**Données fournies:**
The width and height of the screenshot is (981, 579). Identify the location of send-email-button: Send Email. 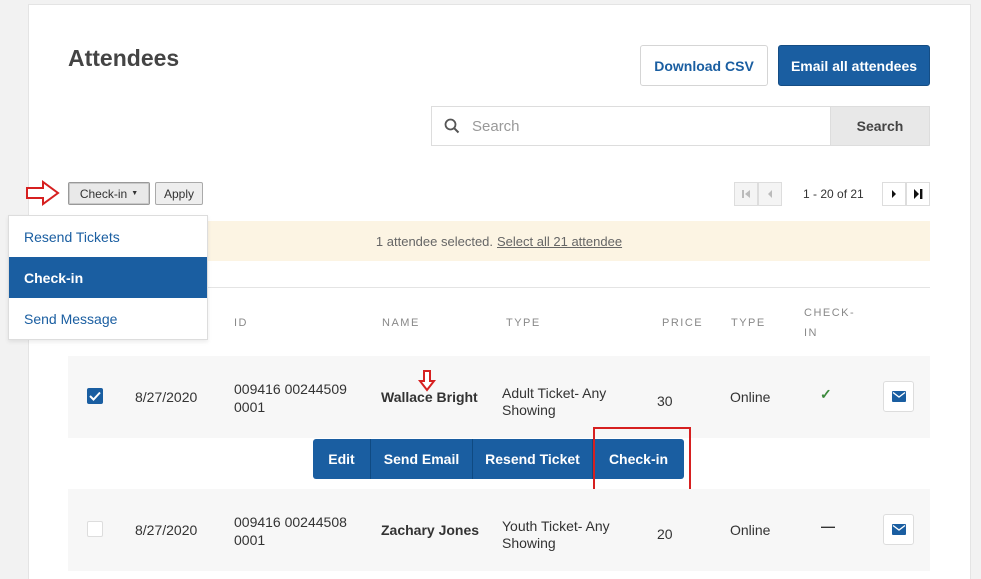
(422, 459).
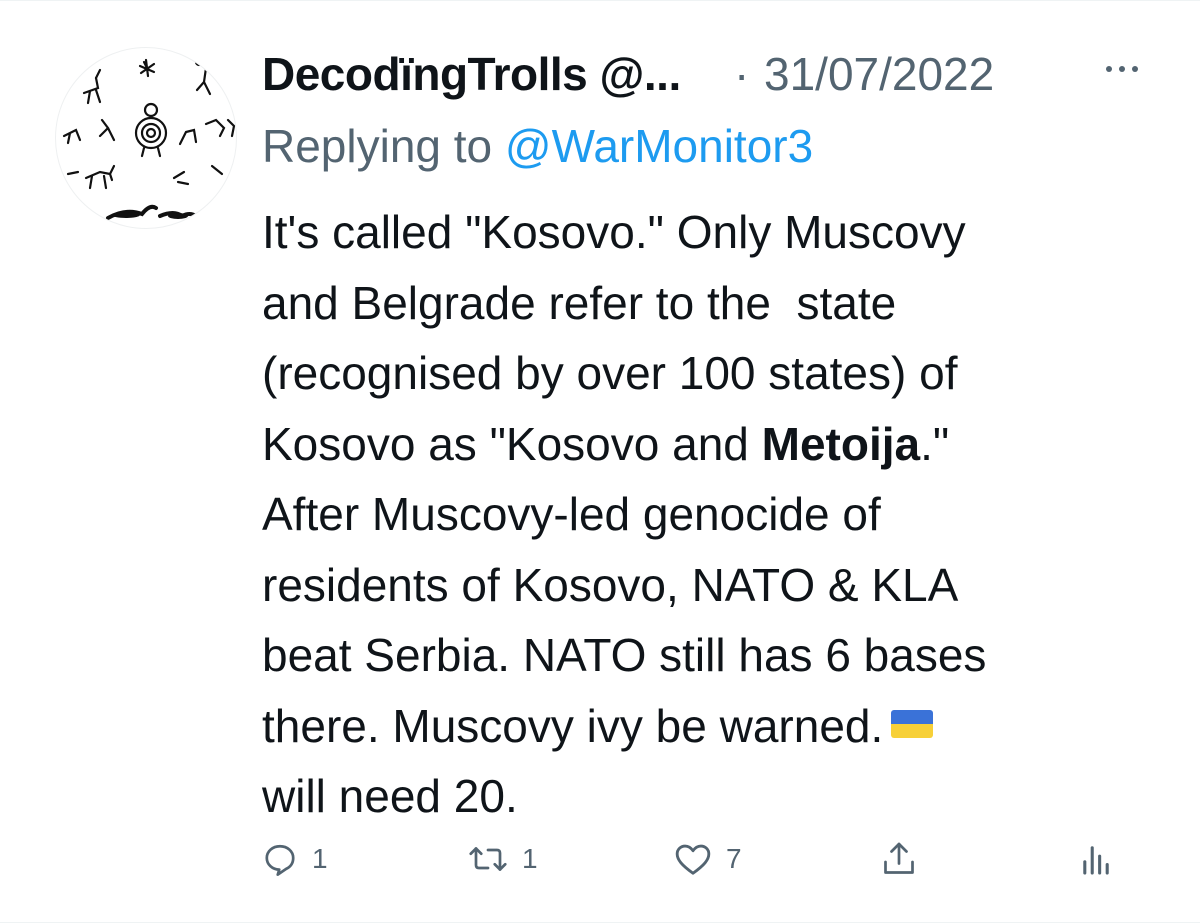 The height and width of the screenshot is (923, 1200). Describe the element at coordinates (610, 584) in the screenshot. I see `tweet-text-line: residents of Kosovo, NATO & KLA` at that location.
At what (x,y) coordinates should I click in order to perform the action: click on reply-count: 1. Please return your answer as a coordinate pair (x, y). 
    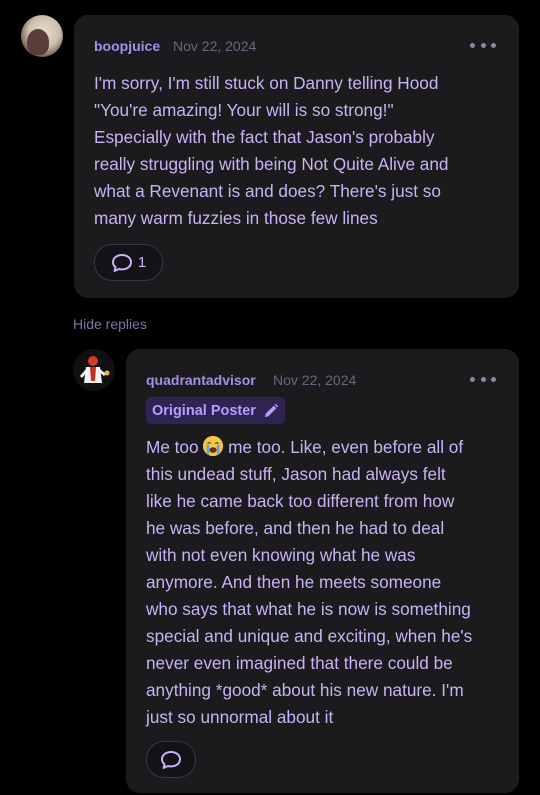
    Looking at the image, I should click on (142, 262).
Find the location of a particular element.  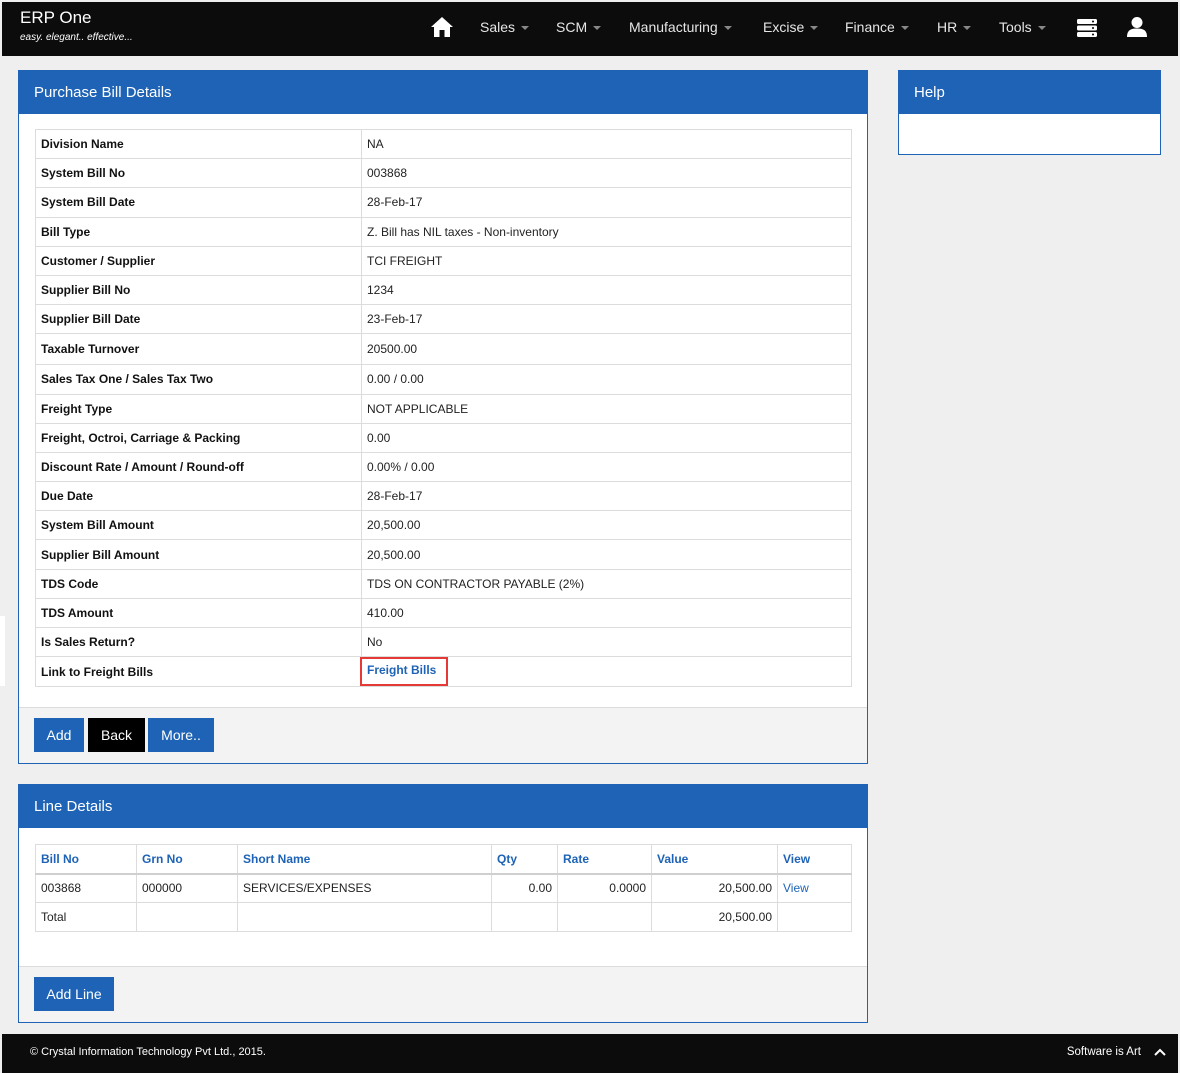

help-panel: Help is located at coordinates (1030, 112).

**Énoncé:** Recopiez mot pour mot l'ensemble des données ci-dessus, s'il vous plaît, en laissant les images de côté.

**Tâche réalisée:**
The width and height of the screenshot is (981, 579). Identify the location of send-email-button: Send Email. 
(422, 459).
 The height and width of the screenshot is (923, 1200). Describe the element at coordinates (610, 584) in the screenshot. I see `tweet-text-line: residents of Kosovo, NATO & KLA` at that location.
At what (x,y) coordinates should I click in order to perform the action: click on reply-count: 1. Please return your answer as a coordinate pair (x, y). 
    Looking at the image, I should click on (142, 262).
Find the location of a particular element.  

help-panel: Help is located at coordinates (1030, 112).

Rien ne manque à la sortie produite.